Why should people try photography:
Photography teaches you to slow down, pay closer attention, be more observant. Digital photography is very forgiving – there’s no need to fear making mistakes.
The opportunities for working on a photo are endless. I will often get a shot to a point where I’m satisfied with it, only to reopen it later and try out new stuff.
Creativity is about letting yourself make mistakes. I think art seems to be more about knowing which ones to keep!
My five other favourite things to do:
Surf, scour second-hand stores for vintage vinyl records, explore new areas, be around interesting people – old friends and new.
Where do I see myself in five years?
I am working towards making images that are powerful enough to stay with you long after you stop looking … images that spark curiosity, evoke an emotional response. I love the subjective nature of art whereby a photo is interpreted so differently by different people.

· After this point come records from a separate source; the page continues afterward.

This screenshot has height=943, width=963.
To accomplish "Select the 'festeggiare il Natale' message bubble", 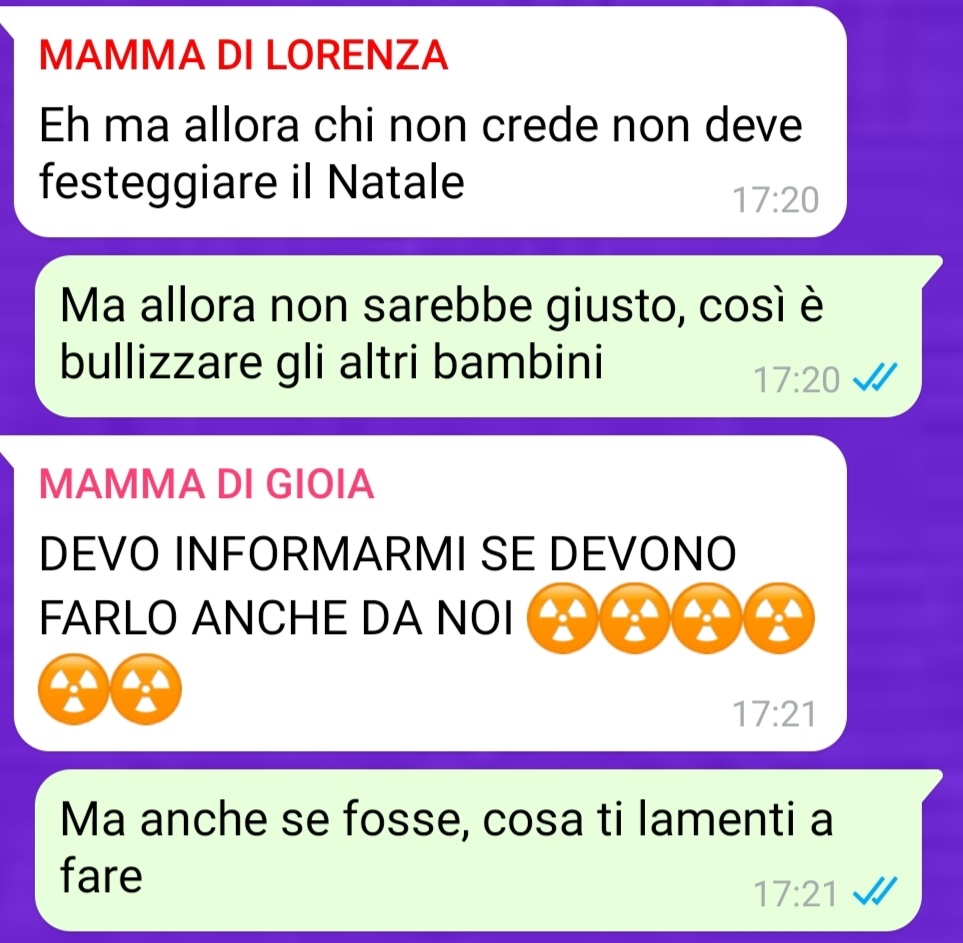I will coord(431,122).
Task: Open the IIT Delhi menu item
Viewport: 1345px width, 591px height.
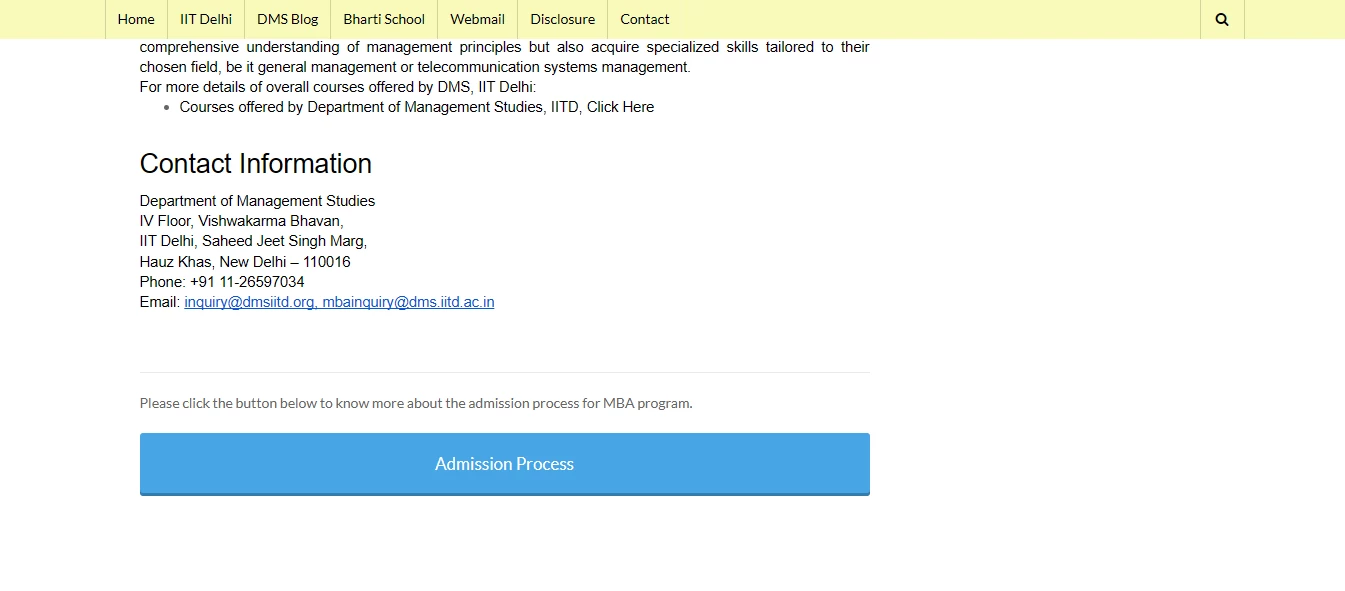Action: (x=205, y=19)
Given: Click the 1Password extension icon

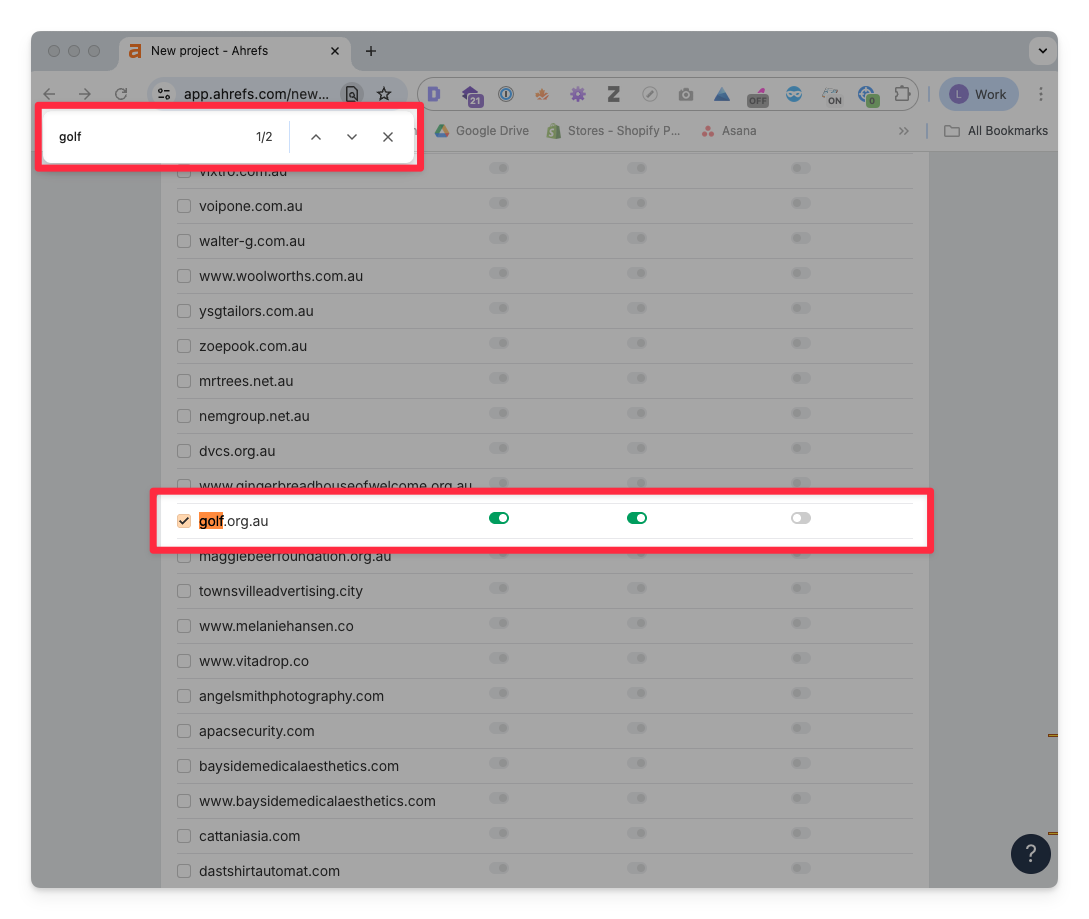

I’m looking forward to travelling the globe and just shooting everything … from protests in major cities, to music festivals in out-of-the-way places.
Meeting new people and learning stuff along the way. Late next year we’re planning to take off and travel Australia in a campervan for 12 months or so.
Five years from now I’m hoping to really have my work out there – more exhibitions, getting images published in print or digital media.
I am excited about the upcoming exhibition at the gallery because:
Taking photos and working on them alone is a solitary pursuit, whereas having an exhibition is more collaborative.
It has given me the opportunity to select the best of my work so far, then to consider what others might appreciate. I was also forced to consider stuff like commercial value and pricing – which is vital but not as much fun as shooting!